既往研究表明，体表微生物区维持着皮肤完整性。糖尿病患者皮肤微生物区改变与溃疡相关，且其造成的细菌负载影响愈合。但目前糖尿病皮肤微生物区改变的分子机制不甚清楚。我们既往研究显示，长期糖尿病状态引起皮肤交感神经损害，从而造成皮肤排汗、表皮层厚度和皮肤内附件的改变。我们推测，糖尿病交感神经功能受损后通过影响角质形成细胞、皮脂腺和汗腺分泌抗菌肽、脂质，以及皮肤湿润度，最终致皮肤表面微生物区改变，同时皮肤免疫功能变化，成为糖尿病溃疡发生和难愈的关键因素。本课题通过对糖尿病不同患病时间皮肤表面微生物区的调查，了解其变化特点；建立失糖尿病交感神经动物模型，观察失神经后角质形成细胞抗菌肽分泌情况，以及汗液、脂质分泌特点。获取交感神经受损-微生物区变化-皮肤屏障功能破坏-糖尿病皮肤溃疡发生，且愈合期出现障碍的链条式证据。课题将为延缓糖尿病溃疡发生并加速难愈创面愈合提供新思路与手段，极大丰富组织修复理论。

Previous studies showed that skin microbiota maintains skin integrity.
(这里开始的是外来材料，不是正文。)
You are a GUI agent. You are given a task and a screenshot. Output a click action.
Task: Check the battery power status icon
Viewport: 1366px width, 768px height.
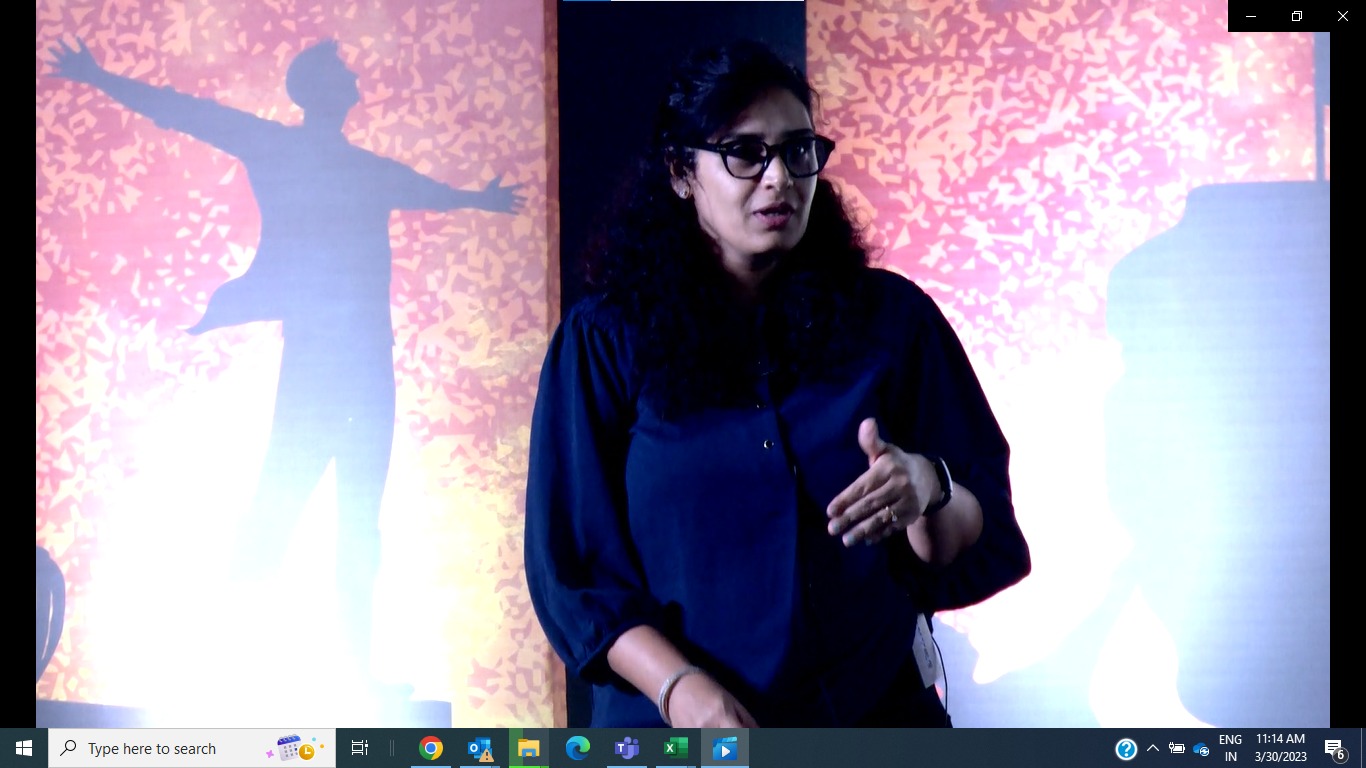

The change of microbiota is associated with the diabetic ulcers, and the bacterial load is too heavy to impact wound healing. However, the molecular mechanism of microbiota change in diabetic skin is still unclear.Our previous studies have shown that long-term diabetic state caused damage to sympathetic nerve in skin, and the damage of sympathetic nerve would affect skin perspiration, thickness and blood flow. We speculate that diabetes impaired the function of sympathetic nerve would affect the feature of keratinocytes, skin moisture, both lipids and antimicrobial peptides, which is secreted by sebaceous glands and sweat glands. Eventually, causing the changes of skin surface microbiota and immune function, which are the key factors in the occurrence of diabetic ulcer and hard-to-heal. The study investigate the skin surface microbiota in the different time of diabetes states to understand the change characteristics of microbiota; establish diabetes with sympathetic neurophy animal model to observe the affection of the antimicrobial peptides which is secreted by keratinocytes, and the secreted features of sweat and lipids in the denervated skin. Being sympathetic damaged induced change of microbiota and local immunity, skin barrier dysfunction, then caused diabetic skin ulcers, and healing disorders. The project would help to provide effective means to avoid diabetic wound, and accelerate the refractory wound healing. It would enrich the theory of wound healing.